Render the listing from the line with "Task: Focus the 管理用名称 input field" through the line with "click(262, 97)" as a Markdown table with the columns Row and Line. Number each row and leave out blank lines.

◆ ◆ ◆

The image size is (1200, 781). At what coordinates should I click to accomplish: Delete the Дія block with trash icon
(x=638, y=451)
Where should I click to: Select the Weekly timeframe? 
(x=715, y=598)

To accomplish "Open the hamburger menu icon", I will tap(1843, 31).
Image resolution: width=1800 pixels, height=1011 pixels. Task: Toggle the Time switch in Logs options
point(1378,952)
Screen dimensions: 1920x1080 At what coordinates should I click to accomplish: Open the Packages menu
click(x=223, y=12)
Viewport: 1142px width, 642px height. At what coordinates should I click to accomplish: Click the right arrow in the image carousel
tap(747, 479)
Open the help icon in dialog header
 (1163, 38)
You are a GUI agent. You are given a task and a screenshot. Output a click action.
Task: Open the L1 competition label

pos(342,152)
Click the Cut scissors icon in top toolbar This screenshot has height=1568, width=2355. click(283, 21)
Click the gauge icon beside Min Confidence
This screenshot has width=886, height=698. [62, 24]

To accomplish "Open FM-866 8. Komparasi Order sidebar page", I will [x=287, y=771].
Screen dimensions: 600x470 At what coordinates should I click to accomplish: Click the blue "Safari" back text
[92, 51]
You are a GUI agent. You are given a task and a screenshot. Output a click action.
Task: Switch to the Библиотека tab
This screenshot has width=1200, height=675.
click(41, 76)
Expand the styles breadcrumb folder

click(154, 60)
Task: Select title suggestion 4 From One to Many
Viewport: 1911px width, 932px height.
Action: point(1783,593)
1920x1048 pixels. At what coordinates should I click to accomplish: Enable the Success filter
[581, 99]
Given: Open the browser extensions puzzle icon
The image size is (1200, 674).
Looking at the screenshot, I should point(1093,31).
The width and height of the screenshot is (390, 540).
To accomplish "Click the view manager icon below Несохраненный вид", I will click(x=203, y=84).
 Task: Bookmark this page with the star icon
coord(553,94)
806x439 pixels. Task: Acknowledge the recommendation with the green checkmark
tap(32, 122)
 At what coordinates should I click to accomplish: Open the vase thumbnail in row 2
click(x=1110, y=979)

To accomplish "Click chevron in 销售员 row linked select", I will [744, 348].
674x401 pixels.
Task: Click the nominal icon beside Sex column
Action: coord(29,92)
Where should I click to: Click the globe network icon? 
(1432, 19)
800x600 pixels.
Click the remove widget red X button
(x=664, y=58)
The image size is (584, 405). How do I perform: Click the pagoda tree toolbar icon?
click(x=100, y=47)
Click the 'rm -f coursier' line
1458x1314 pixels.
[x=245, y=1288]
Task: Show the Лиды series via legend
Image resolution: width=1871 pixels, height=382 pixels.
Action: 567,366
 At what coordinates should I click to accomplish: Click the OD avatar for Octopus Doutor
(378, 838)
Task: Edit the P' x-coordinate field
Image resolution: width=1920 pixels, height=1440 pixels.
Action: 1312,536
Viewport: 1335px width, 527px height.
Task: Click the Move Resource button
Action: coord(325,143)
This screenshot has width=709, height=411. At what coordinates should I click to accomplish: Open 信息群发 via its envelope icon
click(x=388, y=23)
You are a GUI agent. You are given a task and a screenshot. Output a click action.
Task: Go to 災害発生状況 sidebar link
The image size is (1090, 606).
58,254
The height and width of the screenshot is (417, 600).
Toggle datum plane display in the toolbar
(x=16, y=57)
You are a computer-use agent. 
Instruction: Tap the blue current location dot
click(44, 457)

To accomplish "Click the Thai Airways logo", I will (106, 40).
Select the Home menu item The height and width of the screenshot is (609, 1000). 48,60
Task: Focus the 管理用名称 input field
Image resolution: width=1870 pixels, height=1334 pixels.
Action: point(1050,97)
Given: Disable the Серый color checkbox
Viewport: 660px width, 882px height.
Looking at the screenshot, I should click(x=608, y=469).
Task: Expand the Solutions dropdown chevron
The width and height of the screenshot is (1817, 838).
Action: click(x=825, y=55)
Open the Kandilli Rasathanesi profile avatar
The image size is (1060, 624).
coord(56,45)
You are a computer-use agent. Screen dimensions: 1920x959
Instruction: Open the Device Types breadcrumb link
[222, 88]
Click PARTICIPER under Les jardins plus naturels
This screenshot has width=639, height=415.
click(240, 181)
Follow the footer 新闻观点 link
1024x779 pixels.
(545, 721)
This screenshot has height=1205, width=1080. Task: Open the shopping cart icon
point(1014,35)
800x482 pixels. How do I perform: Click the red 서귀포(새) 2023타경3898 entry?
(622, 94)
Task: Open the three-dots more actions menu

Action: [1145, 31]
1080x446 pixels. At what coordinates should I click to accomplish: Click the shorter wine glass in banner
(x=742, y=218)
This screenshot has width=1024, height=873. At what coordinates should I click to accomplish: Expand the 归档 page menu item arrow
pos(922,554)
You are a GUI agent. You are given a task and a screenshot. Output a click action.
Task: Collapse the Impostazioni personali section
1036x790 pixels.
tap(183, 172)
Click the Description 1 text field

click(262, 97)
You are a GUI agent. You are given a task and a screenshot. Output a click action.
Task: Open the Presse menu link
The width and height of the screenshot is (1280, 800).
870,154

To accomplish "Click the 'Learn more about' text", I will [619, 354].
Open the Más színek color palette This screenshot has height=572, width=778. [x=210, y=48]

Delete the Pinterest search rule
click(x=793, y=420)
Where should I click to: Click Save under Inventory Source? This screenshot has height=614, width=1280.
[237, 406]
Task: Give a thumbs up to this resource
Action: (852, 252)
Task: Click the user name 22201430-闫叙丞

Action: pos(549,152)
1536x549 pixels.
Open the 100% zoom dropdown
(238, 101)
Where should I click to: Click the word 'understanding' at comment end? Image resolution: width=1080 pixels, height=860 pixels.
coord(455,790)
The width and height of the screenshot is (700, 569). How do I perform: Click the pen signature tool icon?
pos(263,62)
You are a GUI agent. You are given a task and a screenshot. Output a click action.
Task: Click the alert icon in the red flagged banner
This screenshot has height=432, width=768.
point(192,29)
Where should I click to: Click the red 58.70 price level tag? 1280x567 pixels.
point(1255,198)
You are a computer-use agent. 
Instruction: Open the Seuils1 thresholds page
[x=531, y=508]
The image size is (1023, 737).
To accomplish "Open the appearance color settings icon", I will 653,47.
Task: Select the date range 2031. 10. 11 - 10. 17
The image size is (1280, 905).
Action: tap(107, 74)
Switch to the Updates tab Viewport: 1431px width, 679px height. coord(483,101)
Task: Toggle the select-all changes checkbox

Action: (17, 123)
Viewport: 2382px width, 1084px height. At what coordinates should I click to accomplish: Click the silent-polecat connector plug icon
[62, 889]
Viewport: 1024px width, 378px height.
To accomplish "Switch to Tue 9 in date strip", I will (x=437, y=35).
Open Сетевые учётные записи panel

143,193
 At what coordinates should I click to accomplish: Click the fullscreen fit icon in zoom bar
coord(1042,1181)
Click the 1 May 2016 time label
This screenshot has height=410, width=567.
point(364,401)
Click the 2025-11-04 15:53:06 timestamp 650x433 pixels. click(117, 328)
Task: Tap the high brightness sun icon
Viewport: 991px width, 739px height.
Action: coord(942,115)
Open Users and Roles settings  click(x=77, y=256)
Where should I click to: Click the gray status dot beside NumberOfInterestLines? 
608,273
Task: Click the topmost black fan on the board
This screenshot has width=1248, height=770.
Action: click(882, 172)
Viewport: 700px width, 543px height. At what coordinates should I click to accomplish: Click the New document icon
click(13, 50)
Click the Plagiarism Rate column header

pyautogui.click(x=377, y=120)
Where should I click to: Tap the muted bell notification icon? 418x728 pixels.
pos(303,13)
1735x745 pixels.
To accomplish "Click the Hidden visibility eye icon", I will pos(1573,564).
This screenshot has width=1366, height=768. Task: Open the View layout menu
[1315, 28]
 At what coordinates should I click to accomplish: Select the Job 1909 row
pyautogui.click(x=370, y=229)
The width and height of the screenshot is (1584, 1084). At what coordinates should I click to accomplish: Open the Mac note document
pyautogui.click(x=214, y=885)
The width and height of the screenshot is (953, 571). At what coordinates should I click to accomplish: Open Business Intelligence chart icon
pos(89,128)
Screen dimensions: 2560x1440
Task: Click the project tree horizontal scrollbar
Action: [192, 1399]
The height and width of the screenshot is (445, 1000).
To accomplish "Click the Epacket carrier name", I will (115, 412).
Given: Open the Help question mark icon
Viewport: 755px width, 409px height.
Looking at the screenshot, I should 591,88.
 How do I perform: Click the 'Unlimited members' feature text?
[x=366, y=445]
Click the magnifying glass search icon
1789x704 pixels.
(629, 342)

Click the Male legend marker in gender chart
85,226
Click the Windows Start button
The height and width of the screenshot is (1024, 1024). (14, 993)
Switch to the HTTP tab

◆ ◆ ◆

WRITTEN RESPONSE
| Row | Line |
|---|---|
| 1 | Task: Focus the 管理用名称 input field |
| 2 | Image resolution: width=1870 pixels, height=1334 pixels. |
| 3 | Action: point(1050,97) |
| 4 | Given: Disable the Серый color checkbox |
| 5 | Viewport: 660px width, 882px height. |
| 6 | Looking at the screenshot, I should click(x=608, y=469). |
| 7 | Task: Expand the Solutions dropdown chevron |
| 8 | The width and height of the screenshot is (1817, 838). |
| 9 | Action: click(x=825, y=55) |
| 10 | Open the Kandilli Rasathanesi profile avatar |
| 11 | The image size is (1060, 624). |
| 12 | coord(56,45) |
| 13 | You are a computer-use agent. Screen dimensions: 1920x959 |
| 14 | Instruction: Open the Device Types breadcrumb link |
| 15 | [222, 88] |
| 16 | Click PARTICIPER under Les jardins plus naturels |
| 17 | This screenshot has width=639, height=415. |
| 18 | click(240, 181) |
| 19 | Follow the footer 新闻观点 link |
| 20 | 1024x779 pixels. |
| 21 | (545, 721) |
| 22 | This screenshot has height=1205, width=1080. Task: Open the shopping cart icon |
| 23 | point(1014,35) |
| 24 | 800x482 pixels. How do I perform: Click the red 서귀포(새) 2023타경3898 entry? |
| 25 | (622, 94) |
| 26 | Task: Open the three-dots more actions menu |
| 27 | Action: [1145, 31] |
| 28 | 1080x446 pixels. At what coordinates should I click to accomplish: Click the shorter wine glass in banner |
| 29 | (x=742, y=218) |
| 30 | This screenshot has width=1024, height=873. At what coordinates should I click to accomplish: Expand the 归档 page menu item arrow |
| 31 | pos(922,554) |
| 32 | You are a GUI agent. You are given a task and a screenshot. Output a click action. |
| 33 | Task: Collapse the Impostazioni personali section |
| 34 | 1036x790 pixels. |
| 35 | tap(183, 172) |
| 36 | Click the Description 1 text field |
| 37 | click(262, 97) |